Supreme Court

SCOTUS Rules 7-2 Against State Law Banning 'Political' Attire at Polling Places

A big win for First Amendment advocates in Minnesota Voters Alliance v. Mansky.



Today the U.S. Supreme Court struck down a sweeping Minnesota law that banned voters from wearing "political" badges, button, insignia, or attire inside polling places on election day. The ban applied to all apparel "designed to influence and impact voting" or "promoting a group with recognizable political views." According to the majority opinion of Chief Justice John Roberts, "the First Amendment prohibits laws 'abridging the freedom of speech.' Minnesota's ban on wearing any 'political badge, political button, or other political insignia' plainly restricts a form of expression within the protection of the First Amendment."

The case is Minnesota Voters Alliance v. Mansky. It originated in 2010 when Andrew Cilek, the executive director of the conservative group Minnesota Voters Alliance, tried to vote while wearing a t-shirt adorned with an image of the Gadsen Flag, the phrase "Don't Tread on Me," and a Tea Party Patriots logo. Cilek was also wearing a "Please I.D. Me" button from the conservative group Election Integrity Watch.

In other words, this case asked whether or not a state government may ban voters from wearing "Don't Tread on Me" t-shirts at the polls. By a vote of 7-2, the Supreme Court held that the First Amendment trumps the state law.

Chief Justice Roberts' majority opinion was joined by Justices Anthony Kennedy, Clarence Thomas, Ruth Bader Ginsburg, Samuel Alito, Elena Kagan, and Neil Gorsuch.

Writing in dissent, Justice Sonia Sotomayor, joined by Justice Stephen Breyer, maintained that the Court should have avoided a constitutional ruling and instead turned the case over "to the Minnesota Supreme Court for a definitive interpretation of the political apparel ban."

Sotomayor and Breyer wanted to save the law from total destruction. "Especially where there are undisputedly many constitutional applications of a state law that further weighty state interests," Sotomayor wrote, "the Court should be wary of invalidating a law without giving the State's highest court an opportunity to pass upon it." Unfortunately for the two dissenters, the rest of the Court saw no reason to withhold final judgment.

The law's demise comes as no surprise to me.
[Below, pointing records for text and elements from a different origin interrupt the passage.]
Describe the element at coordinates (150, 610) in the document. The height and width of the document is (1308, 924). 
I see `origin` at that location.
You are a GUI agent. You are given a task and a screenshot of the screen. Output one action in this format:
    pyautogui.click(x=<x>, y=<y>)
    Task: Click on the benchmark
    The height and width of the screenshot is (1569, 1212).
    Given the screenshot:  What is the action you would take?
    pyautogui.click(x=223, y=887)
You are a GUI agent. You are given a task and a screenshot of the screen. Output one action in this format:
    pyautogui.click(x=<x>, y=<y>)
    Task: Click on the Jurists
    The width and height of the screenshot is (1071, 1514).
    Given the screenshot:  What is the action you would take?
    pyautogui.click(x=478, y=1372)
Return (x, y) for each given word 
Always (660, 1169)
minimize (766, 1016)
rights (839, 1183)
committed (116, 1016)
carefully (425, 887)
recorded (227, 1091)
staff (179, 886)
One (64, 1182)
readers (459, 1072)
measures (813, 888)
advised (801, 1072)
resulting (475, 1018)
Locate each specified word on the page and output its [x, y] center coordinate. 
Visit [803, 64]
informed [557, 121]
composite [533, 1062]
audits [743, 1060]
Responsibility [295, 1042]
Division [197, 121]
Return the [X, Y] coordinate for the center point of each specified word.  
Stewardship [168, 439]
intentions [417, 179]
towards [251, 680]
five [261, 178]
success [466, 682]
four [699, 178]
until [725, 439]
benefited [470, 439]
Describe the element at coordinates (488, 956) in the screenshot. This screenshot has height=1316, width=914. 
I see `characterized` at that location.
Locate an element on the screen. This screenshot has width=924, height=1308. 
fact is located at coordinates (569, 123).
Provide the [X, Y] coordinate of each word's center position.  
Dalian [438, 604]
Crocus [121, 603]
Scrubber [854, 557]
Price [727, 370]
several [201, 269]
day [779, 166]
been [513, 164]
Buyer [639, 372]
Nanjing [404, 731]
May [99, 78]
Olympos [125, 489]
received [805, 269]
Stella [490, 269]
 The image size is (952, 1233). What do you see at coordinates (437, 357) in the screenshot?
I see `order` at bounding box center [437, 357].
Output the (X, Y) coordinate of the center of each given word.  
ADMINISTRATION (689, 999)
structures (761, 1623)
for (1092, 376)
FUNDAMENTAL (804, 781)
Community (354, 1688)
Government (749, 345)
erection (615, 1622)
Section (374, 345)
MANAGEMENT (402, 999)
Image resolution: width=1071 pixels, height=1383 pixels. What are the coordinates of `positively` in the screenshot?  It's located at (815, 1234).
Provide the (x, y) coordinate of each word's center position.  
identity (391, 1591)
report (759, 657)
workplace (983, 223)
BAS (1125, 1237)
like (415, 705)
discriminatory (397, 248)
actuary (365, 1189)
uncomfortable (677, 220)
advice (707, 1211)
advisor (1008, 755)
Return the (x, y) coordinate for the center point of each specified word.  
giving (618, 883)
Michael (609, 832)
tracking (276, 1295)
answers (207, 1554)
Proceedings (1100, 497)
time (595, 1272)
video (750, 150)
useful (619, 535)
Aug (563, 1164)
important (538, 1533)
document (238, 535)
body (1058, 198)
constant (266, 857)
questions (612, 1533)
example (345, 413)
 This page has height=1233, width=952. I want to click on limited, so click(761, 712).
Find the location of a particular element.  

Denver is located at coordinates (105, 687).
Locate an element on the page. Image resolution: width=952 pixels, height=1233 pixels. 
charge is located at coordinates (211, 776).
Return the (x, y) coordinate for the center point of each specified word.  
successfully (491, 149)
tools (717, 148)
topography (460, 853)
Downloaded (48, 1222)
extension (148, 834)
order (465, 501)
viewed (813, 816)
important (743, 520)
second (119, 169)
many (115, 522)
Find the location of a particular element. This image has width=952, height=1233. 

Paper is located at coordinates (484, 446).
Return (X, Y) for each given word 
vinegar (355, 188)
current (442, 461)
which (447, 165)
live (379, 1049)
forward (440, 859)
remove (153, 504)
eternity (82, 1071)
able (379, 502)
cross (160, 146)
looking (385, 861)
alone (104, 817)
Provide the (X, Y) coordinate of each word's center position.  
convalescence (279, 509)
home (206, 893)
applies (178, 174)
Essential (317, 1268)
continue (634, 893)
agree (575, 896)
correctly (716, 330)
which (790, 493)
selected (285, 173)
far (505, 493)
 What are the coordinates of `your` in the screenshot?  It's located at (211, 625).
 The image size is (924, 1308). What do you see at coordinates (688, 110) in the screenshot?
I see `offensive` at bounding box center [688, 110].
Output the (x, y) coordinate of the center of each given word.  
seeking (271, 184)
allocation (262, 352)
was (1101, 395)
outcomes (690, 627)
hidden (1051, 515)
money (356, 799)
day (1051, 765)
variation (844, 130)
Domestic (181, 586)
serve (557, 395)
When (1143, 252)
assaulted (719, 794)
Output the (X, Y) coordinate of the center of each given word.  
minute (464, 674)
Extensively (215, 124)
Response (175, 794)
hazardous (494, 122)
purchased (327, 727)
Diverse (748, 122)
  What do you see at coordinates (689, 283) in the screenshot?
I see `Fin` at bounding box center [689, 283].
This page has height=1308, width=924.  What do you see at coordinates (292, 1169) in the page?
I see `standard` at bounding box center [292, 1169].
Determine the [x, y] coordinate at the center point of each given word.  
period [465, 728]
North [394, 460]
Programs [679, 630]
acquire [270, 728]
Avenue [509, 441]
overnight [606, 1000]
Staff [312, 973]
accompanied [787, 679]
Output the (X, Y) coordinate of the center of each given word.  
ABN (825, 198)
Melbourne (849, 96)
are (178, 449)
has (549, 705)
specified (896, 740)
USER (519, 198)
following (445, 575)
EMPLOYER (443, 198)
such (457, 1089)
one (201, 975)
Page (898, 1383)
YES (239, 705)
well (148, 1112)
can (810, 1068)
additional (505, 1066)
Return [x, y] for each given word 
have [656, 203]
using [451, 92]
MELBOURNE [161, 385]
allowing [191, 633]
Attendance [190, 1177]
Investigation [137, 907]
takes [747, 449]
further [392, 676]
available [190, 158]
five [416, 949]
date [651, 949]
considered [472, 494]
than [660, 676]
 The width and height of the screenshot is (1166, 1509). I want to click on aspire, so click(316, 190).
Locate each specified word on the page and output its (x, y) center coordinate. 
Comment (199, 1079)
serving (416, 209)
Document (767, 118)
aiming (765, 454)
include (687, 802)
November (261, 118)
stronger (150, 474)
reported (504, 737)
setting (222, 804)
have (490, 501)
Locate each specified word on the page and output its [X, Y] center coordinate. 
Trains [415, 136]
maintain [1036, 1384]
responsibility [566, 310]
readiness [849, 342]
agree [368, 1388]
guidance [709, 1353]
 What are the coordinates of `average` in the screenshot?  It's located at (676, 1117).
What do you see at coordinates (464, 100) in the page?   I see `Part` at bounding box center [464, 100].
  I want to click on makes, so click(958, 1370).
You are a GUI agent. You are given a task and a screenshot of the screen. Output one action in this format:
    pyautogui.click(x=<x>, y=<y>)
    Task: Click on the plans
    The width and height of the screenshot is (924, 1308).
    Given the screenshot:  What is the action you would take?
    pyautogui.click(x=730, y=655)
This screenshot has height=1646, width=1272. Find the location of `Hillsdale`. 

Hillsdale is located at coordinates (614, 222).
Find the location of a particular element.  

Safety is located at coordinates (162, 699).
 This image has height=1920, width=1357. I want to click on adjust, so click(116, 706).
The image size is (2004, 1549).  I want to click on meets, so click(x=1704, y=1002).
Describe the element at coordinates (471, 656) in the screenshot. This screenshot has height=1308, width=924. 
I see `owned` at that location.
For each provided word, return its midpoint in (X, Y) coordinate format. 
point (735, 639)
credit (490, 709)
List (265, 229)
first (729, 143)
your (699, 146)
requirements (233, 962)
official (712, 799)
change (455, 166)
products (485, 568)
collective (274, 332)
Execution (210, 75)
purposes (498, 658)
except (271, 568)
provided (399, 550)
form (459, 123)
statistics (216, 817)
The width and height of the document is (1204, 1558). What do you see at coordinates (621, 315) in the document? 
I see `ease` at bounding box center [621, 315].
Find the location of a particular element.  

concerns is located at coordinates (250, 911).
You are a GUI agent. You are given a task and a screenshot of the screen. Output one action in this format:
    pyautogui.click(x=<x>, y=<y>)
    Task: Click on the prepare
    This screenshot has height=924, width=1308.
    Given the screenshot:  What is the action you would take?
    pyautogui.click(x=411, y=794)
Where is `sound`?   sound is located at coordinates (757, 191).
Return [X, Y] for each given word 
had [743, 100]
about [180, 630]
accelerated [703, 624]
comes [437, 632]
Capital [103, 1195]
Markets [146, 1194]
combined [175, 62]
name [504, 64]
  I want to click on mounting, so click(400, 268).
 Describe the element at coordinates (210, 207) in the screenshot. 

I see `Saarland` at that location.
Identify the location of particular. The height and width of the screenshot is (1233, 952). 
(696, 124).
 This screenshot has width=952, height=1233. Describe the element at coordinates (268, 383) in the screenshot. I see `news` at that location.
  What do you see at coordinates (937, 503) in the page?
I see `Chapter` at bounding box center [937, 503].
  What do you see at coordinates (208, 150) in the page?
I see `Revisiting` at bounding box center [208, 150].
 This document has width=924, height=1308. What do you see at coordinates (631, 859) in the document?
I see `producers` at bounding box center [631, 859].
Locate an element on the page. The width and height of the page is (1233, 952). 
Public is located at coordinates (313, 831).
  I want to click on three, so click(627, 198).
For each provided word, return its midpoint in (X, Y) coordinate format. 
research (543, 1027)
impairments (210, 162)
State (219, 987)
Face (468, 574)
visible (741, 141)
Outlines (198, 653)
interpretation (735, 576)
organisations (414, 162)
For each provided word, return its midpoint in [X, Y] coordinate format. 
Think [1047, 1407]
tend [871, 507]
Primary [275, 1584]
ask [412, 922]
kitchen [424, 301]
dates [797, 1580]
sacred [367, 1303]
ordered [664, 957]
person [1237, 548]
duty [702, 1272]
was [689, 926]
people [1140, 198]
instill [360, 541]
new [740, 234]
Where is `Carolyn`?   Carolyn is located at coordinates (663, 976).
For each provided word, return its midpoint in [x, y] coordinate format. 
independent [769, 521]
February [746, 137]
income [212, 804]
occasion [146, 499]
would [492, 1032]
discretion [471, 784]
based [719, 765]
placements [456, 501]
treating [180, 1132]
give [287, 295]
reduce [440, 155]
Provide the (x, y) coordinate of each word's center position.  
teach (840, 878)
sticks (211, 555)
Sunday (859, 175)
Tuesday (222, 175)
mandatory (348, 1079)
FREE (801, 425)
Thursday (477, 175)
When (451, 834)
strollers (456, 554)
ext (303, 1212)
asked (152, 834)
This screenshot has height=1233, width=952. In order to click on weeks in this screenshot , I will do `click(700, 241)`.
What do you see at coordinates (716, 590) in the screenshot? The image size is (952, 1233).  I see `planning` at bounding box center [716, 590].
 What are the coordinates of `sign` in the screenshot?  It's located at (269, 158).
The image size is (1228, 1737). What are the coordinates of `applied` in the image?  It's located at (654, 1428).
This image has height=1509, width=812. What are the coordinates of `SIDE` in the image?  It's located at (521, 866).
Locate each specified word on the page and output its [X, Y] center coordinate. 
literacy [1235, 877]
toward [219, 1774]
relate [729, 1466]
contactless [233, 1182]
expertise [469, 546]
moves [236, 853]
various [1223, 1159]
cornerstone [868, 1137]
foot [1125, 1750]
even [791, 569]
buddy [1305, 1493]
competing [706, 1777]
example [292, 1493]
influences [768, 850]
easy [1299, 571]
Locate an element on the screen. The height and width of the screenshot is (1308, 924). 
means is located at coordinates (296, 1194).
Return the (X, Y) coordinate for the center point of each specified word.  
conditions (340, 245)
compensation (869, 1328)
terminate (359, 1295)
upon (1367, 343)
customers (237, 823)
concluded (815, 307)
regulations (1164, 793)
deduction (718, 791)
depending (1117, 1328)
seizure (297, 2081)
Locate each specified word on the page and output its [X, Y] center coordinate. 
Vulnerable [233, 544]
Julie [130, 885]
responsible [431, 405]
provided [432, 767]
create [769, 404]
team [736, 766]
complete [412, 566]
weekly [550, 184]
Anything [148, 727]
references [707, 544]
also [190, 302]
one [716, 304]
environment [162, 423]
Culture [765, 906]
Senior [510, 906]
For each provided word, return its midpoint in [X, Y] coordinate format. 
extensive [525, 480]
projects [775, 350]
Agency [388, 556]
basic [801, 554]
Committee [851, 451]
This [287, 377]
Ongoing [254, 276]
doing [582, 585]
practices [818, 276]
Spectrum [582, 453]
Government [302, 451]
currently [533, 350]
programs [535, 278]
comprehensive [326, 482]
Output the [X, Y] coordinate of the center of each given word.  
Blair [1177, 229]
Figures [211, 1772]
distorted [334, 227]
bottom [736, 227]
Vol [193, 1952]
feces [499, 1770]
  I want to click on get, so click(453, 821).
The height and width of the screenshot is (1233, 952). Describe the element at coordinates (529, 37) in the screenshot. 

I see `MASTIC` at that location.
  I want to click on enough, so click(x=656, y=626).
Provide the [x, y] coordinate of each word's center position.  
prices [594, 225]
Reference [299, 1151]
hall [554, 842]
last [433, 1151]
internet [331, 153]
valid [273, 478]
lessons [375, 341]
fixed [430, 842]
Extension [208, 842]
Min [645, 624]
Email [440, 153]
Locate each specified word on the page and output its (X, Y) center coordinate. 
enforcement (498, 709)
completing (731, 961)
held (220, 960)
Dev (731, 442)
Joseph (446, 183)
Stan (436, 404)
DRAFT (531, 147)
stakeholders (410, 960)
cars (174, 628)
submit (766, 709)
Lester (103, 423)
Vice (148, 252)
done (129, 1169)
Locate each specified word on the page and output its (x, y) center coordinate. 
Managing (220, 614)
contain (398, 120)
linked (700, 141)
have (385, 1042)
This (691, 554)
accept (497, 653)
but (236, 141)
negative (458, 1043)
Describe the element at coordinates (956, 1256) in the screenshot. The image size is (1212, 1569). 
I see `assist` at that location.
During the February 28 oral arguments, the lawyer representing Minnesota elections official Joe Mansky admitted that the state could even ban voters from wearing t-shirts that feature nothing else but the text of the Second Amendment. His reasoning? The amendment's language "could be viewed as political."

"How about the First Amendment?" asked Justice Samuel Alito, prompting laughter in the courtroom. The law's fate was pretty much sealed at that point. Banning voters from wearing First Amendment t-shirts would certainly seem to qualify as an overly broad restriction on freedom of speech.

In his ruling today, the chief justice stressed that constitutional failing. "Would a 'Support Our Troops' shirt be banned, if one of the candidates or parties had expressed a view on military funding or aid for veterans?" Roberts wrote. "What about a #MeToo shirt, referencing the movement to increase awareness of sexual harassment and assault? At oral argument, the State indicated that the ban would cover such an item if a candidate had 'brought up' the topic."

In short, a far-reaching restriction on political expression was overruled by a strong majority of the Supreme Court. Minnesota Voters Alliance v. Mansky is an important win for First Amendment advocates.